You cited something about blood alcohol content being through the roof. But if you read the case itself, you'll see the BAC readings were taken too late to determine how much alcohol anyone had consumed at the time the crime took place. Instead, it was eye-witness testimony being relied on. Again, no facts to support anything about blood-alcohol readings.
So, when refering to cases like this, you have to be very careful about dealing with the facts and reading any conjecture into it. You say the prosecutor offered Lueke a plea deal because he had no case. The prosecutor says it was to spare the victim any more hardship and will point to the no contest plea as proof he did indeed have a case. When there's no case, people often walk. We're not mind readers and don't know why Lueke owned up to responsibility in this matter. Only that he did. You can throw in conjecture if you want, but I can't do that in a fact-based story. Because your conjecture can be twisted in the other direction too easily.

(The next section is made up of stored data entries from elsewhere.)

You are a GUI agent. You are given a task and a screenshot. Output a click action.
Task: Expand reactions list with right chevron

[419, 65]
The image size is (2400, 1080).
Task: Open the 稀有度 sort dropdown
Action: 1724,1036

All we know is, Lueke accepted criminal responsibility in this matter. As such, he is the perpetrator of the crime and she is the victim. You may think you know differently, but you don't. All we have to go off is what the outcome of the case says.
And that is why I am not about to turn any story about this case into a PR piece about how well Lueke is doing after the fact. It's been less than 10 months since he was sentenced and really isn't relevent when it comes to relaying the severity of his crime to readers. Of course, he probably regrets the whole thing and is on his best behavior. Anything less would be a crazy move by him. But relaying that information does nothing to tell readers about what happened that night.
Had I gone and written 400 words about how much his victim suffered and how her life fell apart, you could try to claim I was jaded. But I haven't done that. In fact, Lueke had more say about being "a good person" in my story than his victim did about anything.
But again, Lueke and his victim are not equal. Lueke is the one who took blame for the crime. It is not my job to go out of my way to portray him in an overly sensitive light, no matter how much baseball fans like his fastball. Not my job to portray him in an overly negative light either. I'm sticking to what the case says. That's how you remain on solid ground and avoid conjecture that may be fantasy-based. If the Mariners want to do PR for him to smooth his transition to Seattle, that's their perogative. But I am not about to do their PR work for them. Sorry.